Le jeu n'est pas avare en explication toutefois pour vous aider au mieux dans votre quête par l'intermédiaire de parchemins qui renverront bien évidement au formidable Okami. Vous y trouverez par exemple des recettes de cuisines ou des explications sur les différents fléaux pouvant toucher votre plantation mais aussi comment y faire tel type de riz. Ce qui augmentera plus ou moins certaines statistiques en fonctions de vos choix. On regrettera toutefois l'absence d'un compendium permettant de retrouver certains produits qui ne peuvent être obtenus que sous certaines conditions spécifiques comme illustrer précédemment.
Ce jeu est donc rempli de petites idées qui deviennent grandes misent ensemble et si je dois adresser une principale critique à l'ensemble, ce serait de donner plus de budget à l'équipe !
En effet, je pense que bons nombres de soucis auraient pu être atténué par ce biais. En plus du bestiaire restreint, j'ai constaté quelques soucis de jouabilité avec des imputs qui ne partaient pas, je ne suis pas très convaincu par le système de compétences spéciales qui venait à se déclencher quand ça lui chantait, certains bugs et certaines transitions pas très très jolies entre les plans et la dernière partie tombe dans le syndrome Metroid Prime avec lieux et boss répétés malgré une très bonne idée derrière encore une fois. Il est aussi dommage que l'apparence physique des personnages ne changent pas au fur et à mesure du temps (notamment pour les enfants) mais là encore, je pense que le budget était trop restreint pour ça. Et ce sera tout ce qui, pour être honnête, est un bilan très très positif.

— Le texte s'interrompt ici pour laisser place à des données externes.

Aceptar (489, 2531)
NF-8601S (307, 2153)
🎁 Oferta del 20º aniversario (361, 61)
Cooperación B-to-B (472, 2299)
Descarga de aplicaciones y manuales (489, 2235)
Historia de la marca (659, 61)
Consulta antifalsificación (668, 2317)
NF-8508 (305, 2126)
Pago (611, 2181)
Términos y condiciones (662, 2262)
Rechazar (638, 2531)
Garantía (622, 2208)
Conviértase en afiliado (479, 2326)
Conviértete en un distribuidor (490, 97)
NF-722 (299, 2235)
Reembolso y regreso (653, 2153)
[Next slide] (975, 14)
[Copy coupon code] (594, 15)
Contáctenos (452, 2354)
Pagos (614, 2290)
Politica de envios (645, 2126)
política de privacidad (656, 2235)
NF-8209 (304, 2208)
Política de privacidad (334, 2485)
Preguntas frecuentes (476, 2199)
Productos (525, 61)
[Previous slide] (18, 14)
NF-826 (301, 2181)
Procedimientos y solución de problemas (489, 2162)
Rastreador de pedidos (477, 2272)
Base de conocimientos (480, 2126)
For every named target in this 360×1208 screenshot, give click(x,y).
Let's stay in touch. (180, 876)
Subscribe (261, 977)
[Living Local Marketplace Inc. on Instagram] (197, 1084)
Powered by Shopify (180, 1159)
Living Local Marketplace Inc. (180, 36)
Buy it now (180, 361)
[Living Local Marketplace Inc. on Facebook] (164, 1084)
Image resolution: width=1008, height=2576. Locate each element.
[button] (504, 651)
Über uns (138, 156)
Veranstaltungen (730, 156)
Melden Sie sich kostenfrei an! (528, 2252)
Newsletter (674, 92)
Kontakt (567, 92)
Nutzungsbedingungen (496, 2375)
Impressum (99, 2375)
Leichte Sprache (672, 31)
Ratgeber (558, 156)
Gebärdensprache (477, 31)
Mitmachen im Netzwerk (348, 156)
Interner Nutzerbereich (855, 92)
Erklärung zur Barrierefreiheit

Il voulait en vendre 30 000 exemplaires, ils en ont vendu plus d'un million. Et c'est un succès mérité pour Edelweiss qui nous sort un jeu malin, d'une très très grande générosité, très bien réalisé, avec une belle identité aussi bien visuelle que sonore (avec un thème final magnifique). On pourra reprocher quelques points au jeu mais cessons les palabres : Sakuna est un jeu vraiment excellent, cultivant des bases solides et augure d'une suite (teasé dans le jeu et dans des interviews) plus que prometteuse sur le papier. Il est en tout cas un jeu qui mérite que l'on s'y attarde et j'espère que cette note vous en conviendra. Il faut laisser maintenant à Edelweiss le soin de réaliser son prochain titre, qui, s'il poursuit sur cette lancée, pourrait constituer une fantastique surprise.